COSE vs. JOSE: When to Use Which
You might be familiar with JOSE (JSON Object Signing and Encryption)—it's what powers JWTs and many API authentication systems.
So why COSE?
| Aspect | JOSE (JSON) | COSE (CBOR) |
|---|---|---|
| Format | Text-based (JSON) | Binary (CBOR) |
| Size | Larger | Smaller (30-50% reduction typical) |
| Best for | Web APIs, human-readable systems | Constrained environments, IoT, mobile |
| Use in healthcare | OAuth tokens, session management | Device data, offline sync, edge computing |
In short: JOSE for APIs, COSE for everything that moves.
Alignment with FHIR Security Extensions
FHIR already has robust security mechanisms:
- Provenance resources track who did what and when
- Consent resources encode patient permissions
- AuditEvent resources log access patterns
COSE complements these by adding cryptographic verification.
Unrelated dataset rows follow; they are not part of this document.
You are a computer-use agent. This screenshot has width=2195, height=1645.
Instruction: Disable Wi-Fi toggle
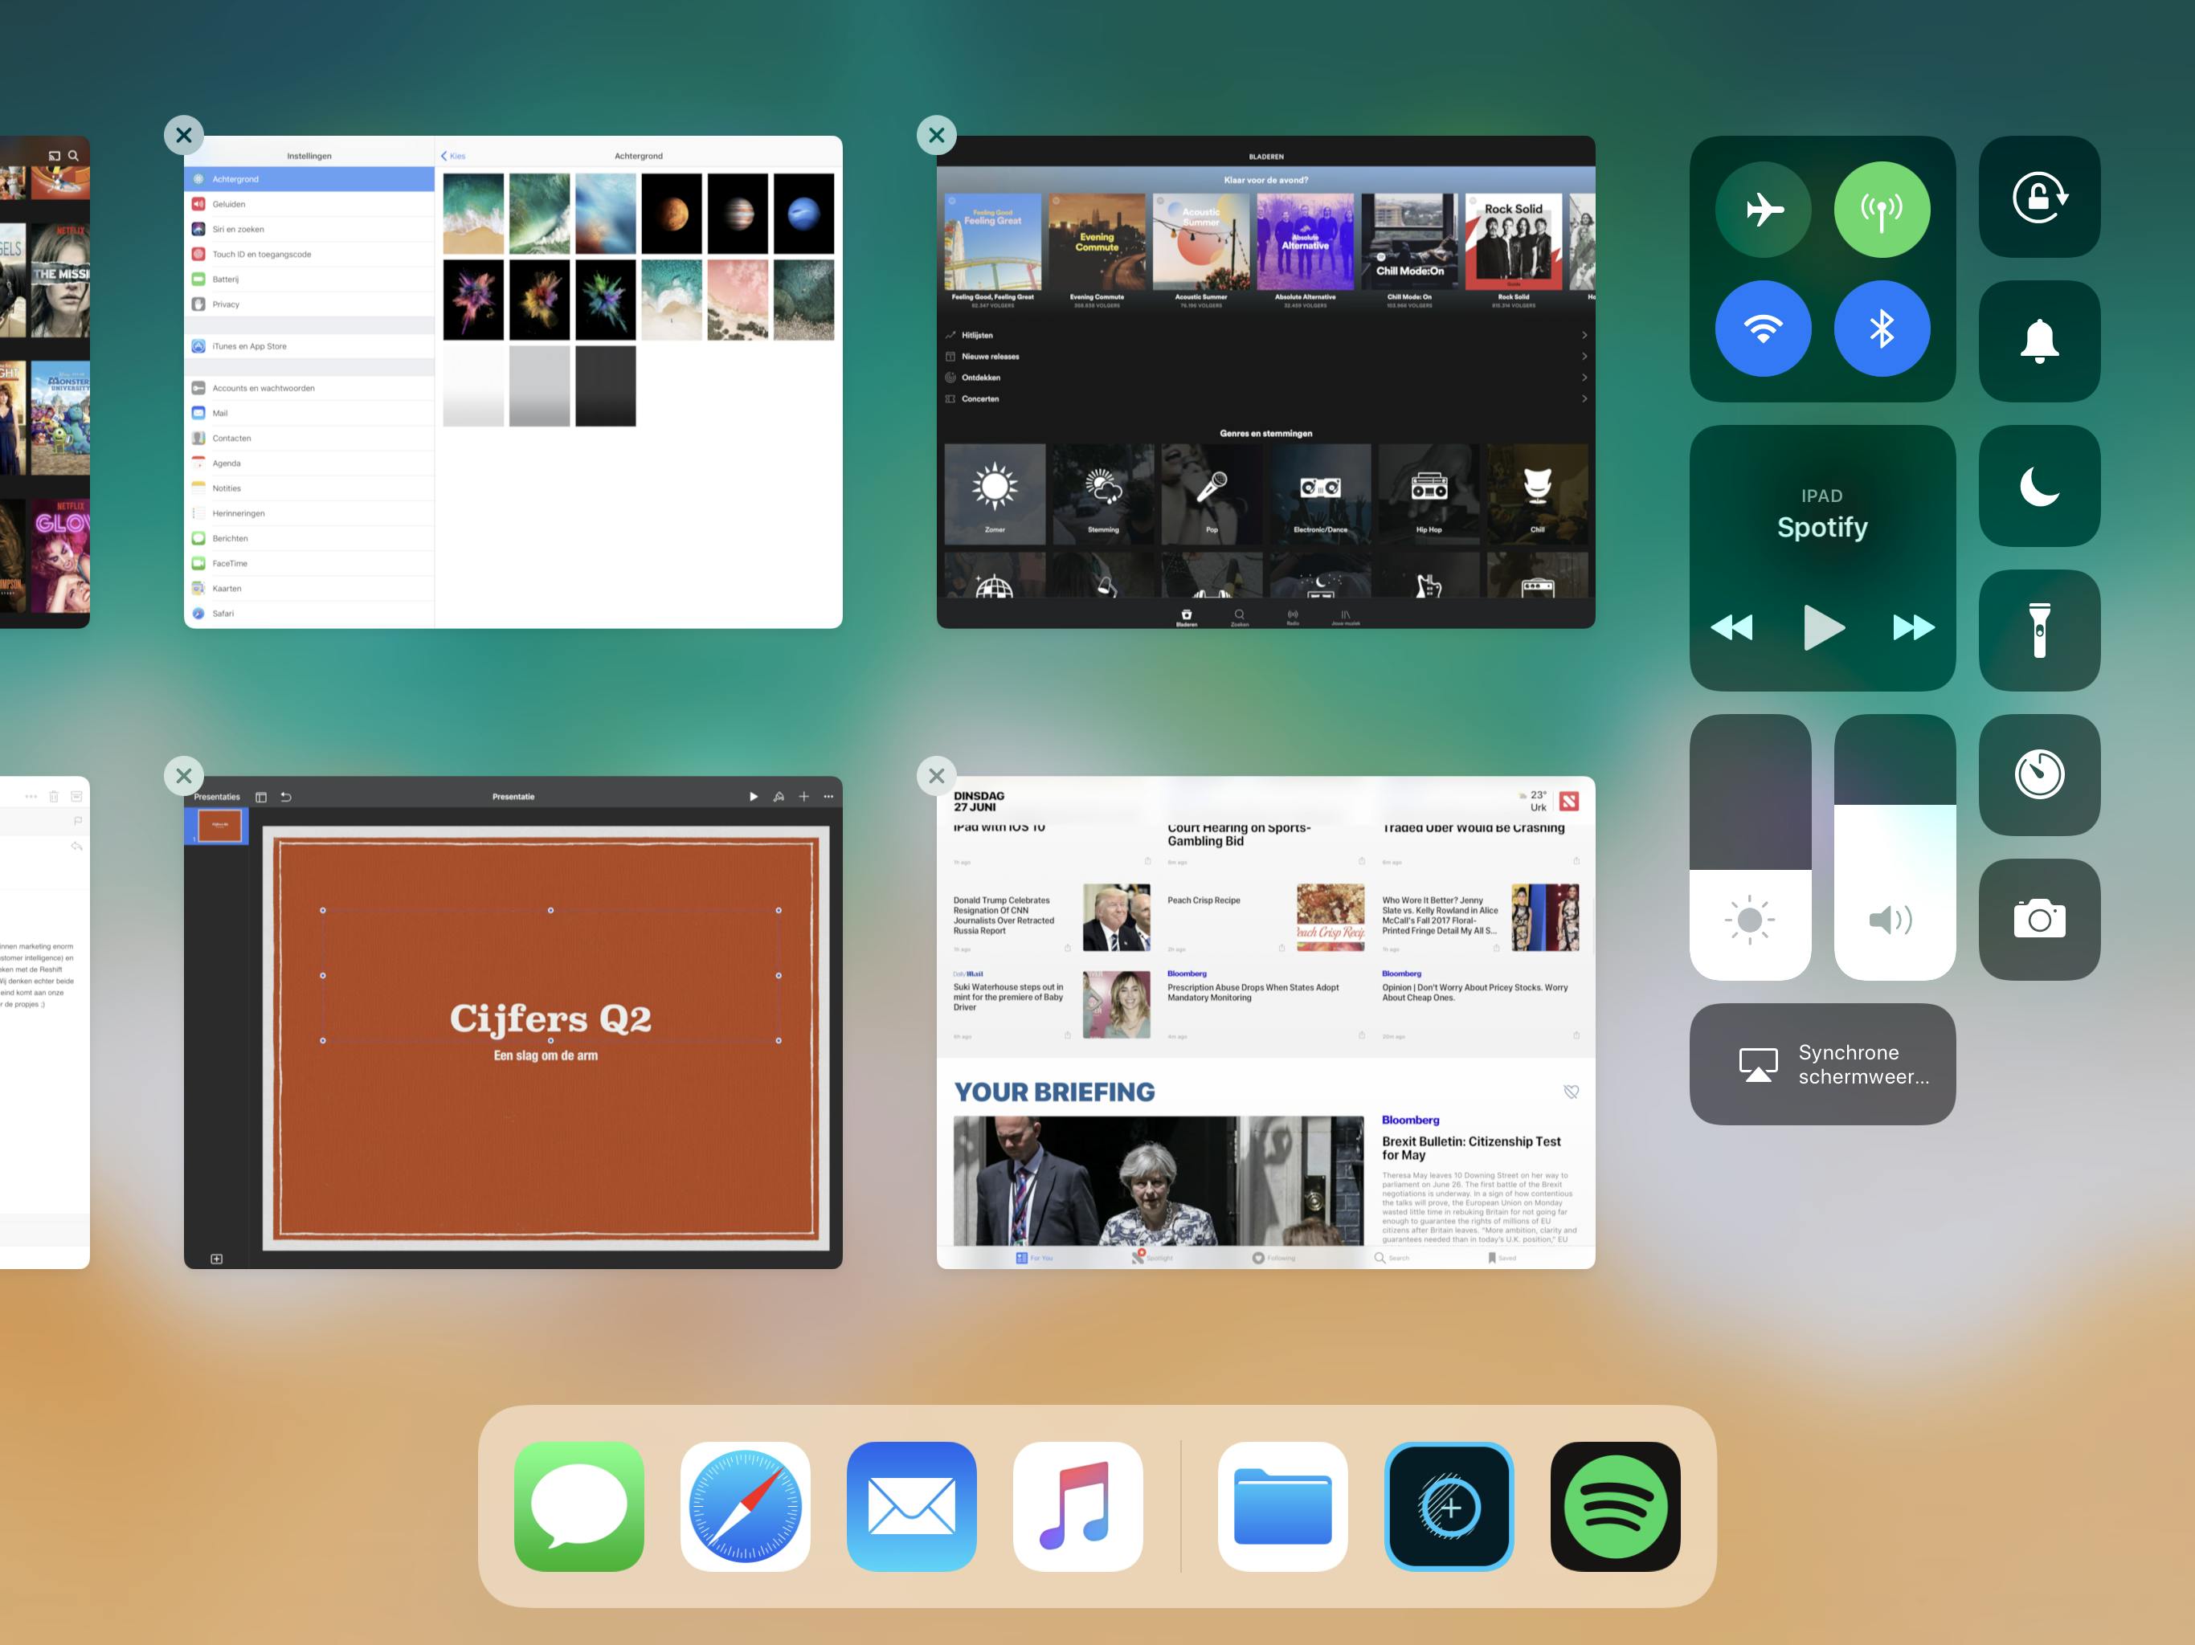[x=1762, y=328]
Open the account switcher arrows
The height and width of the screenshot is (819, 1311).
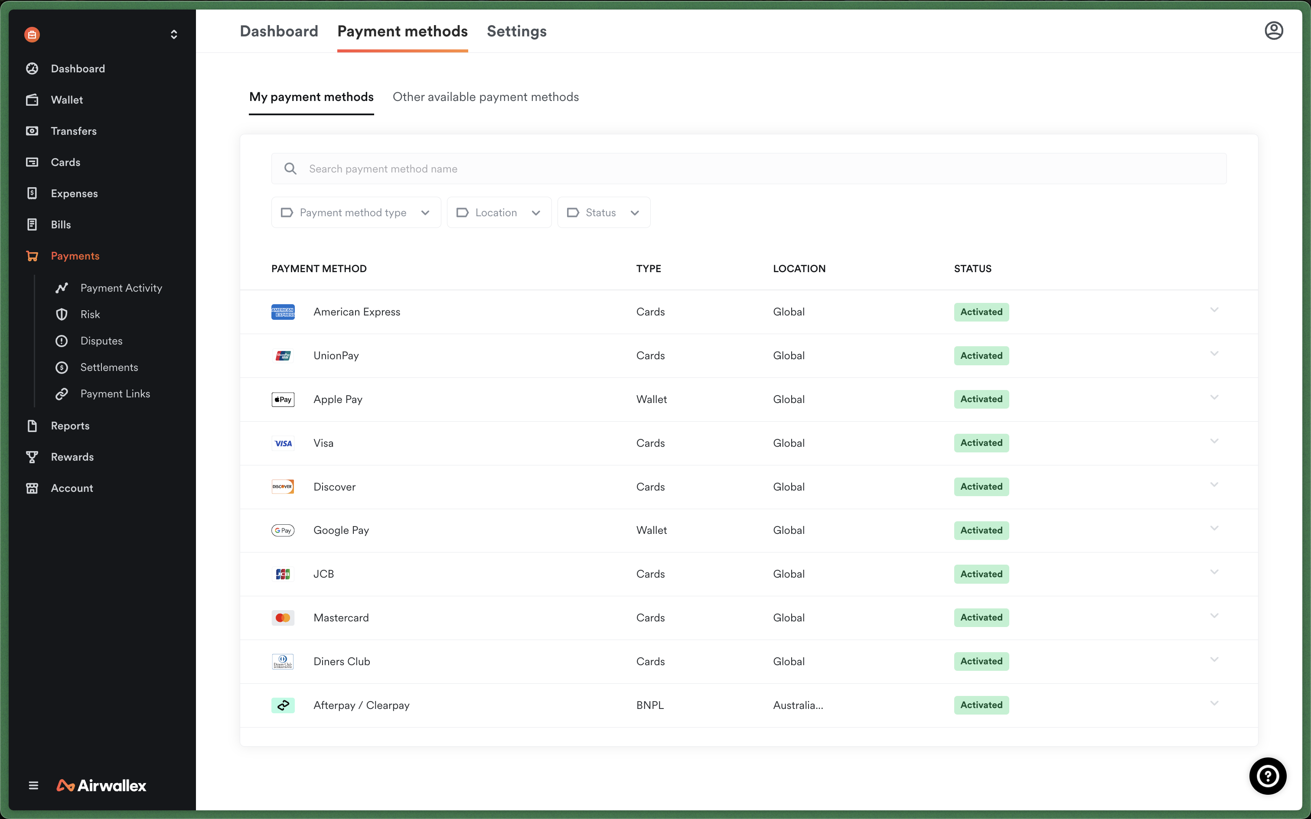(x=174, y=35)
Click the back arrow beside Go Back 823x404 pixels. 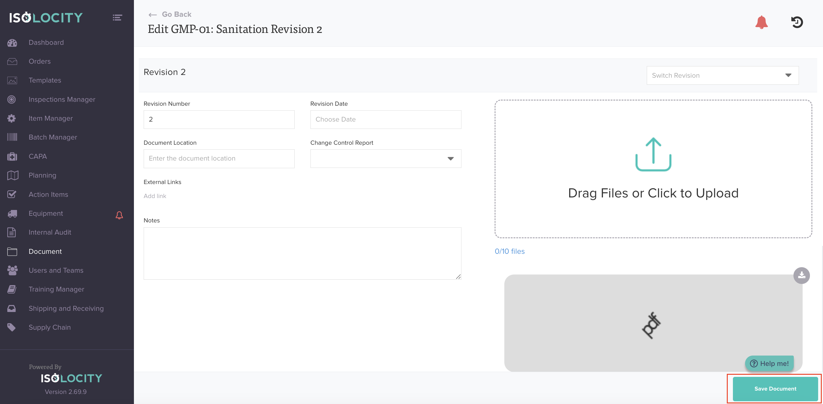pos(152,15)
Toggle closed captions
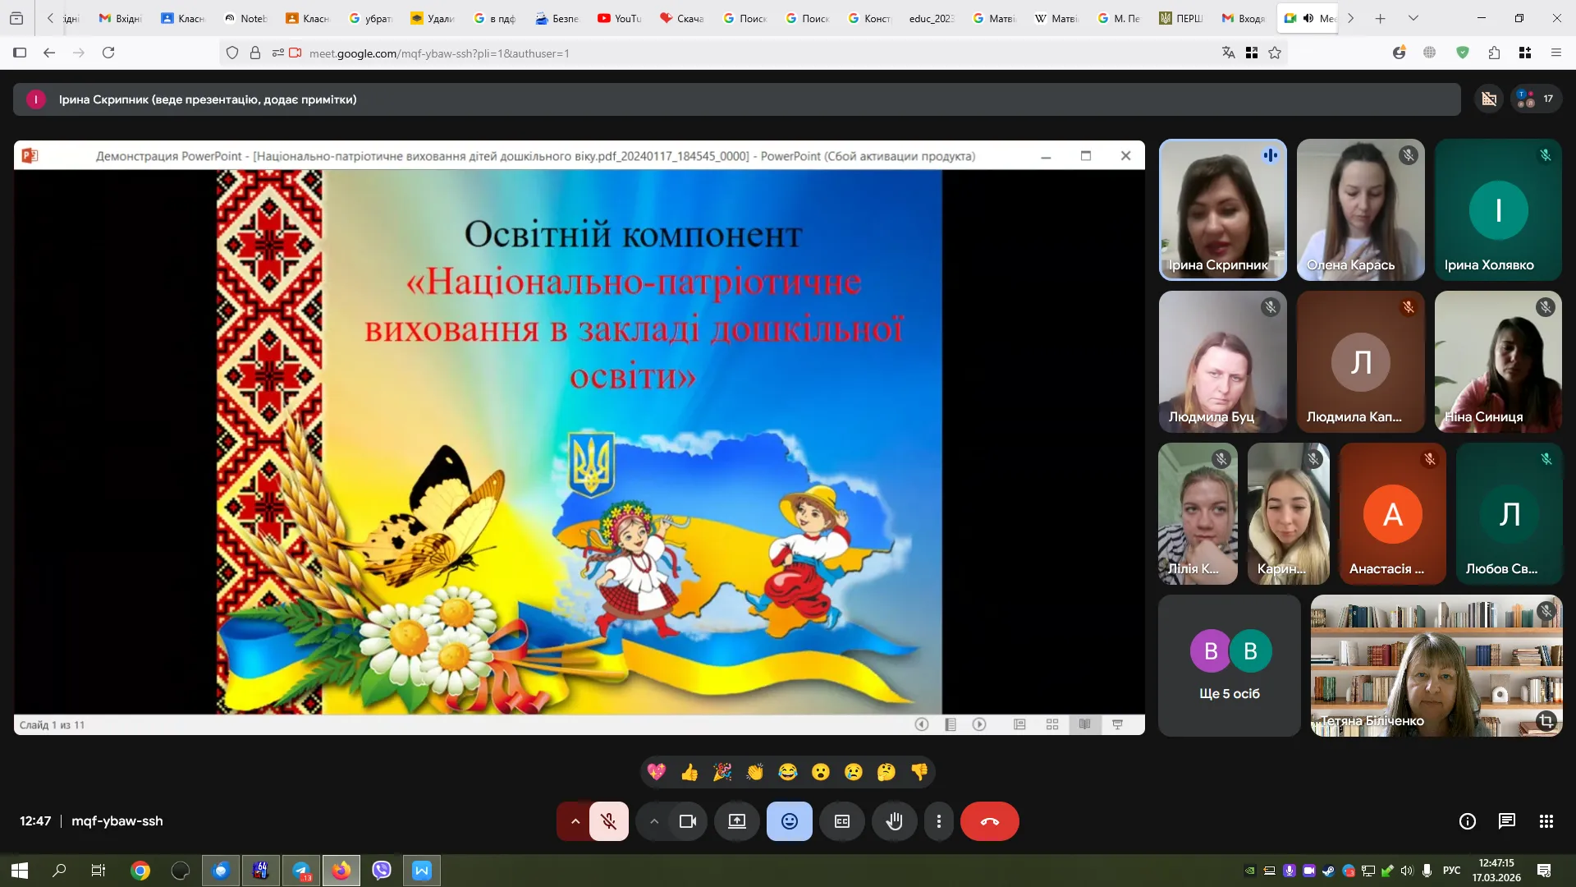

A Provenance resource says "this was created by Node A at timestamp T". A COSE signature proves it.
This makes distributed healthcare systems both auditable and tamper-evident—a quiet but essential distinction when you're designing for national scale.
Separating Data Trust from Network Trust
The traditional security model says: "Protect the pipe, and the data will be safe."
The distributed model says: "Protect the data, and let it travel freely."
COSE enables the second model. It doesn't replace TLS or VPNs—it complements them. The network still provides confidentiality and availability. But COSE provides integrity and authenticity that survive beyond the connection.
In short: COSE lets us separate data trust from network trust.
Why This Matters at National Scale
When you're building healthcare infrastructure that spans:
- GP practices with intermittent connectivity
- Community health workers on mobile devices
- Hospital systems with strict network boundaries
- Research platforms aggregating anonymised data
...you can't assume a single trusted network. You can't assume continuous connectivity. You can't assume centralised authentication servers are always reachable.
What you can assume is that cryptographic signatures, properly implemented, remain verifiable anywhere.
That's what COSE gives you. It's not flashy. It's not a buzzword. But it's the quiet layer that keeps trust intact when everything else is in motion.
Looking Ahead
As healthcare becomes more distributed—more local nodes, more edge computing, more patient-controlled data—the need for portable trust will only grow.
COSE is already an IETF standard (RFC 8152). It's well-aligned with FHIR's own security extensions. And it's efficient enough to run on constrained devices.
We're using it in production. It works. And it lets us build systems where trust doesn't depend on always being connected.
That's a quiet but important foundation for the future of digital health.